Se você é mãe, provavelmente já se sentiu pressionada a equilibrar a vida profissional e o cuidado com as crianças. Se não é, mas deseja ser, talvez esteja esperando o momento ideal para que esta decisão não afete demais a carreira. Bom, eu tenho uma novidade: este dilema não deveria ser um problema seu.
Se cabe às pessoas com útero a tarefa de gestar e parir, garantindo assim que a sociedade continue existindo, cabe a essa mesma sociedade nos acolher nesta etapa da vida. Infelizmente, não é bem o que acontece.
Quando falamos sobre trabalho e maternidade no Brasil, não estamos falando sobre uma história única. Essa trajetória pode ser dividida, principalmente, em duas vertentes. Para as mulheres negras e periféricas, o trabalho sempre foi uma obrigação, e cuidar dos filhos uma exceção. Para as mulheres brancas de classe social mais alta, o direito ao trabalho e à independência financeira é uma conquista recente. Historicamente, o primeiro grupo está presente nas casas do segundo, exercendo (mal remuneradamente e com poucos direitos) os trabalhos do cuidado para que homens e mulheres possam trabalhar fora de casa.
61% das mães solo no Brasil são mulheres negras e periféricas
Como resultado desta dinâmica, temos por um lado as mulheres negras excluídas tanto do mercado de trabalho formal quanto dos relacionamentos afetivos e compondo a maioria das mães solo, grupo que se concentra abaixo da linha de pobreza.
Por outro lado, para as mulheres, em sua maioria brancas, que conseguem entrar no trabalho formal, a maternidade representa uma ameaça às conquistas profissionais: mais de um quarto das mulheres deixam o emprego após tornarem-se mães, contra apenas 5% dos homens, e 21% delas levam mais de três anos para retornarem ao trabalho e 50% das mães são demitidas até dois anos após a licença maternidade.

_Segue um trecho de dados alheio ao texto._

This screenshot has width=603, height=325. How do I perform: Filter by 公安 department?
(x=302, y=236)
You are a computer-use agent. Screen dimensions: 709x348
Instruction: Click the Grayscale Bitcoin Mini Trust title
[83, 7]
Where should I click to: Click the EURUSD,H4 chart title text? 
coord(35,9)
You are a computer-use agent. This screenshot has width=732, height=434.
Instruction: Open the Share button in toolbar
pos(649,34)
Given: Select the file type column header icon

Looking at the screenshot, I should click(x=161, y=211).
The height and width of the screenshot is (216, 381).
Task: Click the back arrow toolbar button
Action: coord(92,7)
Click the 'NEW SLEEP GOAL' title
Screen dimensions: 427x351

Em seu livro, Manifesto Antimaternalista, Vera Iaconelli mostra que a construção social da mãe como principal responsável pelo cuidado com os filhos é nociva às mulheres: “A divisão biológica da reprodução tem sido usada para justificar tanto a subalternização das mulheres nos cuidados com a prole como também inúmeras outras injustiças decorrentes: a não contratação de mulheres em idade fértil, os salários menores em cargos iguais, a demissão quando voltam da licença-maternidade. O ciclo de hiper-responsabilização e falta de apoio se fecha com a impossibilidade de os cuidados com a próxima geração serem sustentáveis.”
Estamos colapsando
Mesmo com todos os obstáculos, hoje, segundo a Fundação Getúlio Vargas, mais da metade dos lares brasileiros são chefiados por mulheres. Isso não quer dizer que os homens fizeram o caminho contrário e assumiram mais tarefas domésticas: nós dedicamos 9,6 horas por semana às tarefas do cuidado a mais que eles e este número pouco mudou nos últimos anos, de acordo com o IBGE.

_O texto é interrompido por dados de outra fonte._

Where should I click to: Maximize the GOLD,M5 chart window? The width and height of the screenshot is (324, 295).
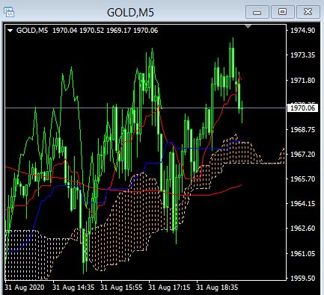[282, 12]
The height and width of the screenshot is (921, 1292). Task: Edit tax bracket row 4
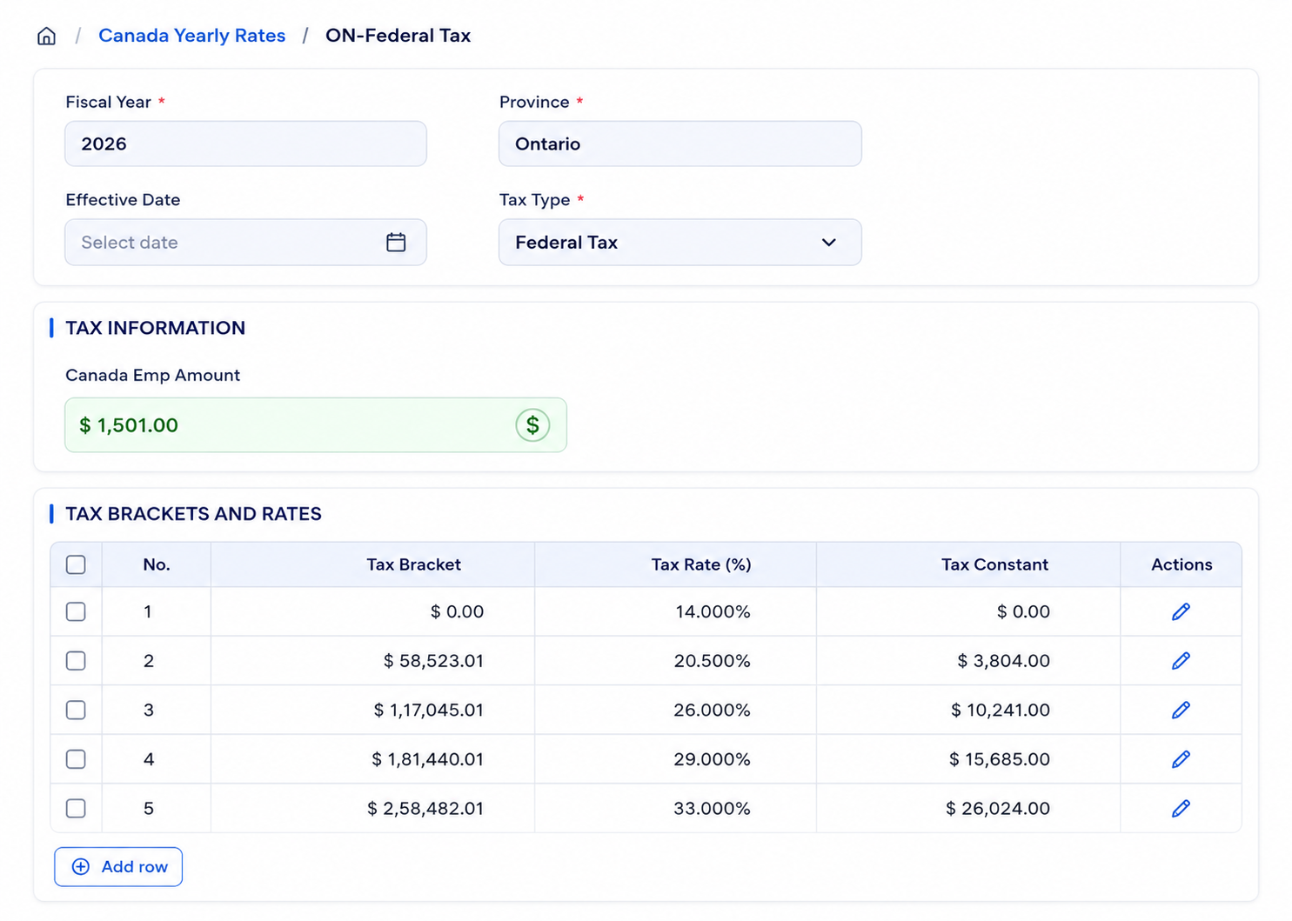pyautogui.click(x=1181, y=759)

A pesquisa Esgotadas, da ONG Think Olga, demonstra a insatisfação das mulheres com esta situação: elas dão nota 2,1 à sua capacidade de conciliar diferentes áreas da vida. O mesmo relatório aponta que 1 em cada 4 mulheres que cuidam de alguém está insatisfeita ou extremamente insatisfeita com sua saúde emocional.

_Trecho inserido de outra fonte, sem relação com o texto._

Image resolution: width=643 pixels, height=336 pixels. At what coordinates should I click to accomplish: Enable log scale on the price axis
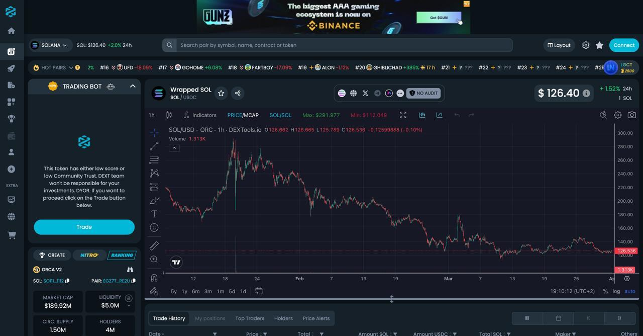point(616,291)
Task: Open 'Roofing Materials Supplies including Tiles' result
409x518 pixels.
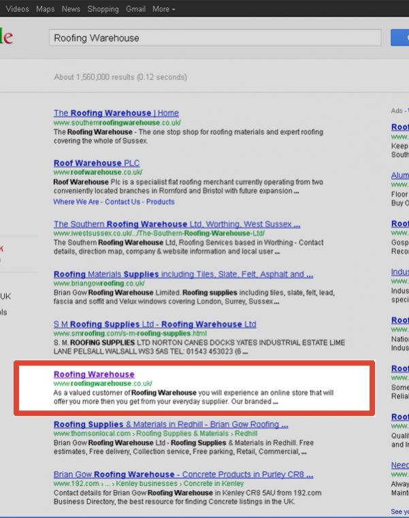Action: [183, 274]

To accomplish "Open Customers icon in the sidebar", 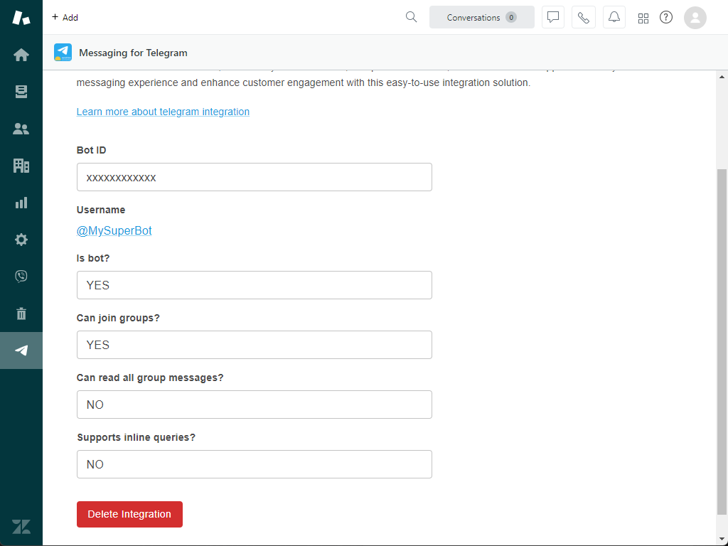I will [21, 129].
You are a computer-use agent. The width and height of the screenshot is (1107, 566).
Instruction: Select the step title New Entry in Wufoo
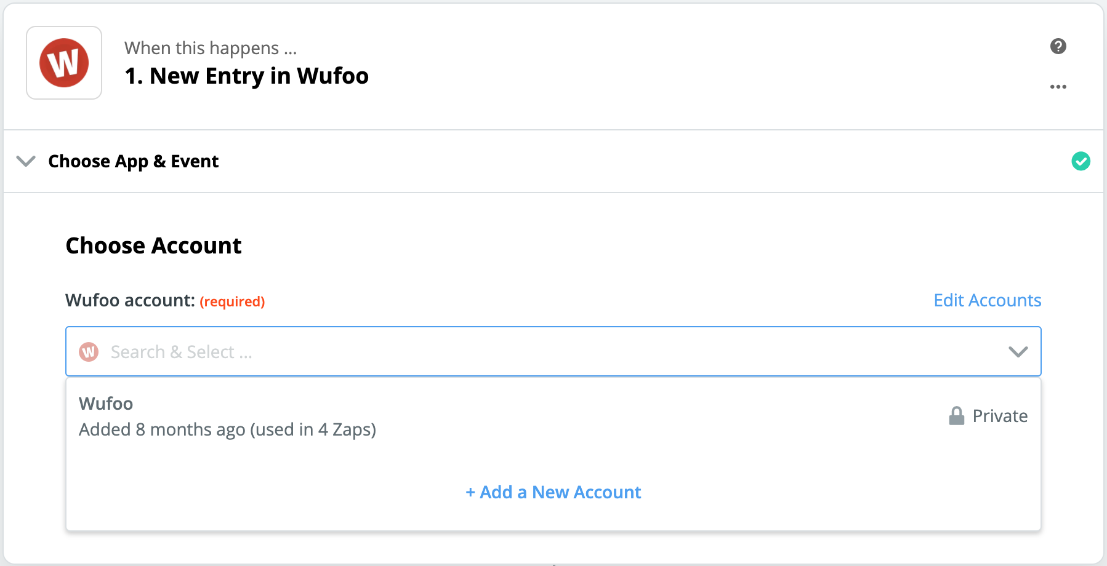pyautogui.click(x=246, y=75)
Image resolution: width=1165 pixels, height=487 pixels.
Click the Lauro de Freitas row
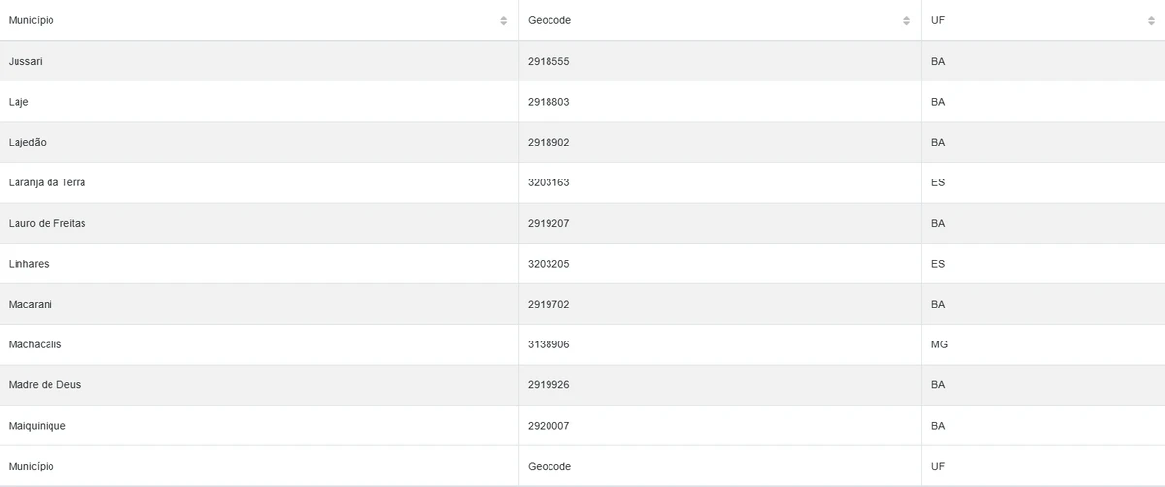[47, 223]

A junção destes dois dados demonstra o que Vera Iaconelli chama de impossibilidade: estamos fazendo todo o trabalho – o do cuidado e o remunerado – e nossos corpos e mentes estão exaustos. Estamos colapsando.
Afinal, o que fazer para que filhos não atrapalhem a carreira?
A ganhadora do Prêmio Nobel de Economia de 2023, Claudia Goldin, aponta a saída: jornadas de trabalho flexíveis. Em suas pesquisas, ela demonstra que o gap de gênero se acentua no mesmo período em que mulheres decidem ser mães e que, nos Estados Unidos, a principal causa é que os empregadores pagam desproporcionalmente mais por jornadas longas e inflexíveis.
Qualquer pessoa que reduza a carga de trabalho por um tempo ou que não esteja disponível nos fins de semana ou à noite está em desvantagem. E esta desvantagem geralmente recai sobre as mães.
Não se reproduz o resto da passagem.